The Church in Uzbekistan believes that Haydarov’s arrest, imprisonment and sentencing were a punishment for his Christian faith and retaliation to the fact that the Council of Baptist Churches, of which he was a new member, refuses to seek state registration for its religious activity.
After his trial, according to Forum 18 News, Haydarov was moved to a labor camp near Qarshi, 250 miles from his hometown, where fellow Baptists have been able to visit him twice. Each time, they were given 40 minutes to talk over the phone through a glass wall. Around twenty such phone conversations were going on at the same time, and they had to shout to hear each other. They reported that his health was normal and he is hoping for justice to prevail.
Prison authorities recently showed Haydarov some of the many letters sent to him since his imprisonment, but he is not allowed to read them, because “there are too many citations from the Bible in them,” The Voice of the Martyrs says.
Not an Isolated Case
Uzbekistan has already sentenced several people to prison for religious reasons. A Pentecostal pastor, Dmitry Shestakov, is serving a sentence of four years in prison for “illegal religious activities.” For the same reason, three people from Jehovah’s Witnesses – Abdubannob Ahmedov, Sergei Ivanov and Olim Turaev – have been sentenced to between three and a half and four years in prison.
According to Asia News, in September 2009, special representatives of the United Nations accused Tashkent of having tortured two brothers, Nigmat and Sobit Zufarov in prison for practicing their faith, subjecting them to beatings, threats, restrictions and isolation.
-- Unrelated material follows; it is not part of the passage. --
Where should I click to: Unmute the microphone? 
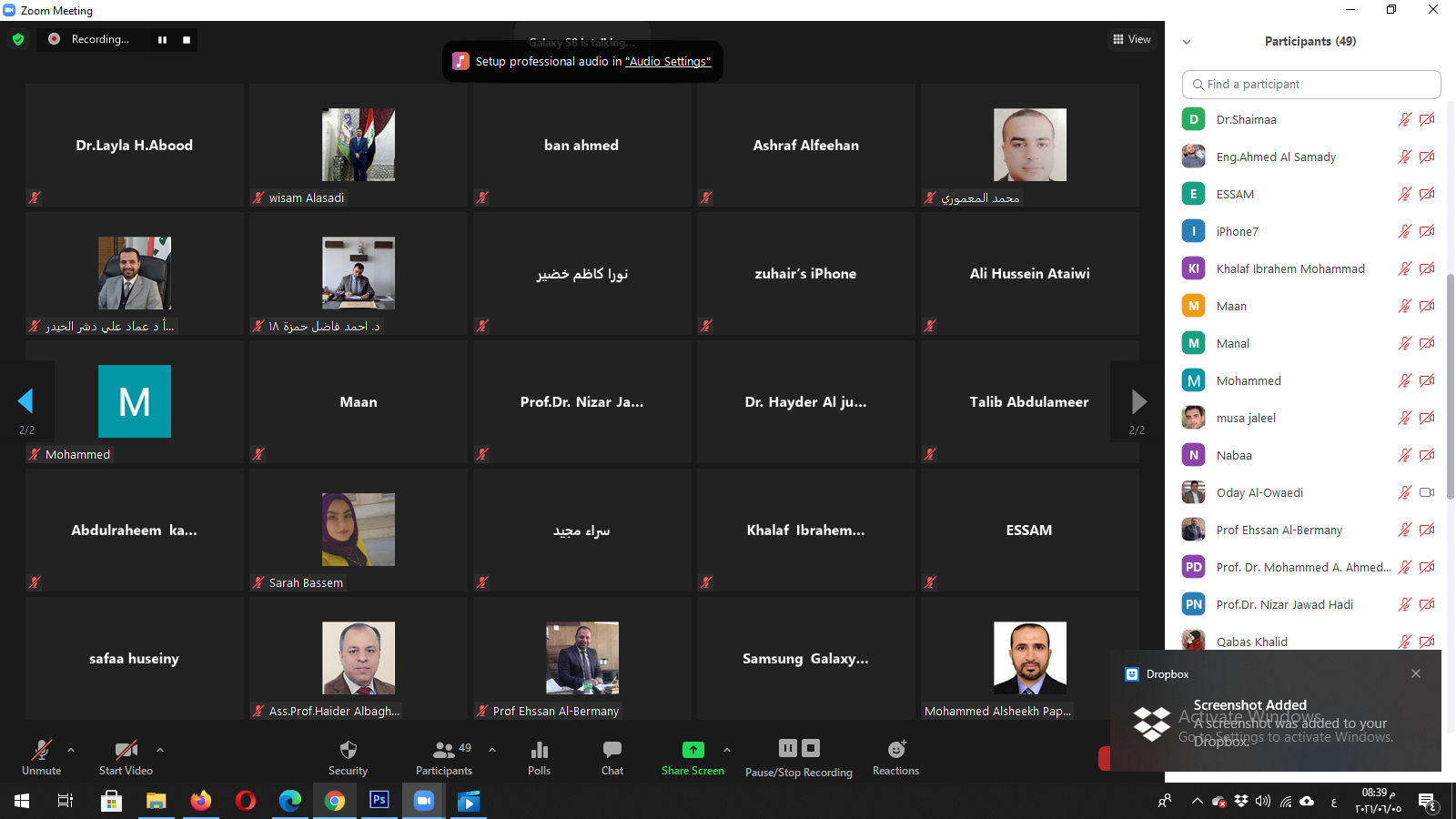tap(41, 756)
The report showed several bruises and stated that he was fed by force after six days. Uzbekistan has denied any use of torture.
Haydarov is one among many prisoners of conscience in Uzbekistan, where the authorities feel free to manufacture charges, flout the due legal process and imprison Christians, disregarding the legal, ethical and moral obligations of the state to protect the rights of its own citizens. For incidents of this nature, Uzbekistan was named as one of 14 Countries of Particular Concern (CPC) by the U.S. Commission on International Religious Freedom, emphasizing that the government has systematically and egregiously violated freedom of religion or belief.
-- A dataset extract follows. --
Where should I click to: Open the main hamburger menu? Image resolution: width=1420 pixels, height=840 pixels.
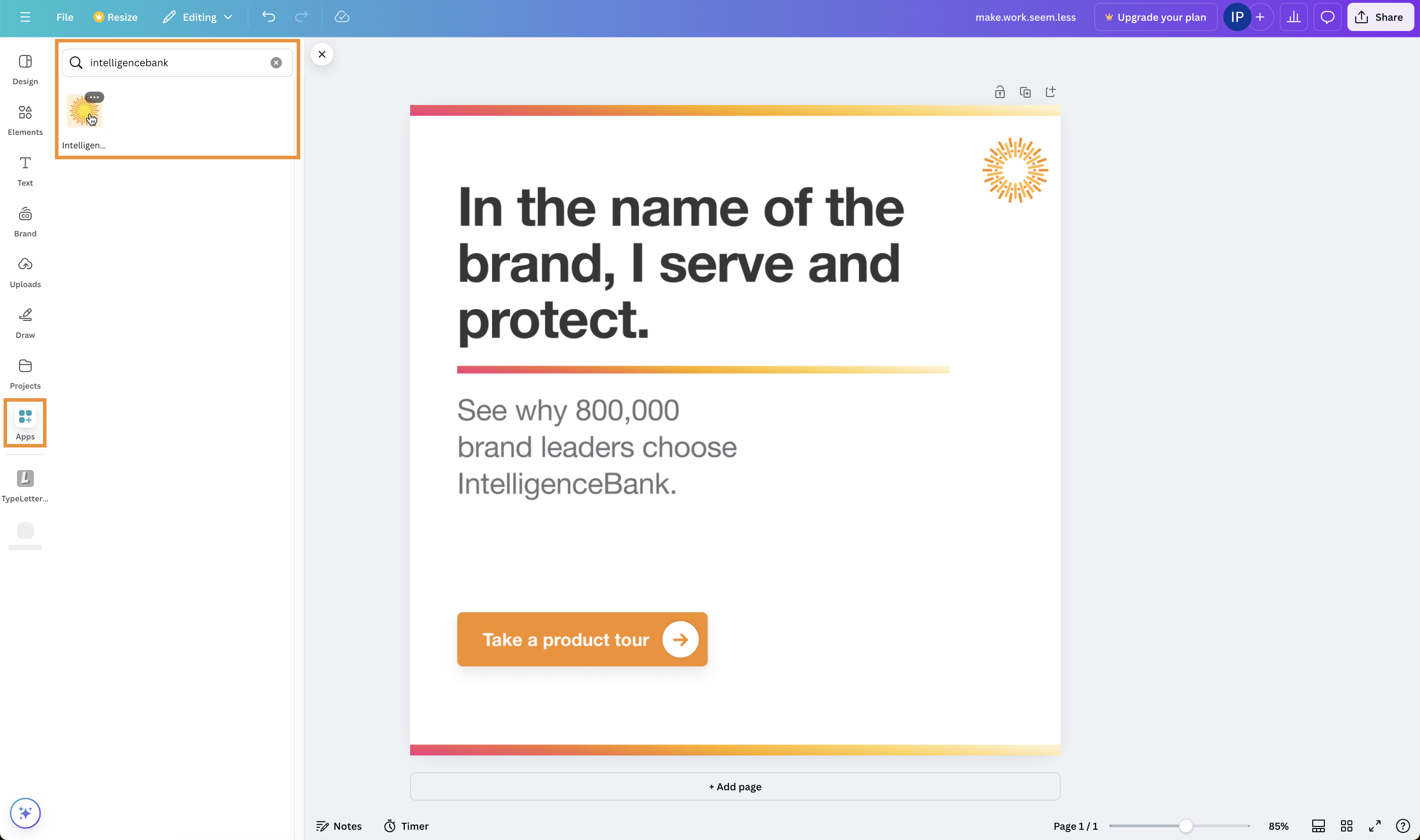[x=25, y=17]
Authoritarian nations, like Uzbekistan, are notorious for employing registration laws to restrict and control religious activity in the country. According to these laws, all religious organizations and activity must be authorized by the state. But the laws are often used to provide legal grounds for the persecution of religious minorities, particularly Christians. They are often poorly worded and vulnerable to manipulation, so that even a family gathering to pray before a meal can be interpreted to be an “illegal religious activity.”
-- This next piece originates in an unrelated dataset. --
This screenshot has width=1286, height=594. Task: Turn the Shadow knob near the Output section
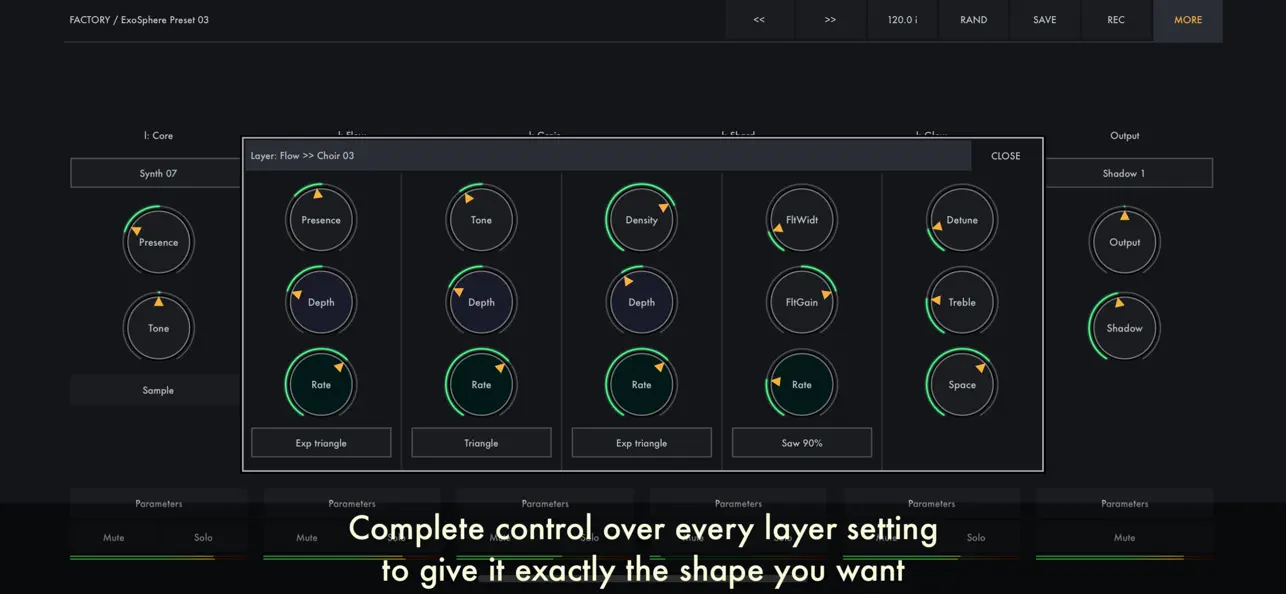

As Uzbekistan remains unmoved by its violations of religious freedom, one of the possible responses to its apathy is for its economic partners – particularly the OSCE and the EU – to link their relationships with the country to their human rights record. Neither the moral nor the legal factors seem to motivate the leadership to improve the state of religious freedom in the country. Perhaps economic consequences could prove to be a more effective deterrent against the rampant abuses of civil and religious freedom in Uzbekistan. In the meantime, an innocent man lies in prison for his faith, waiting for justice to be served.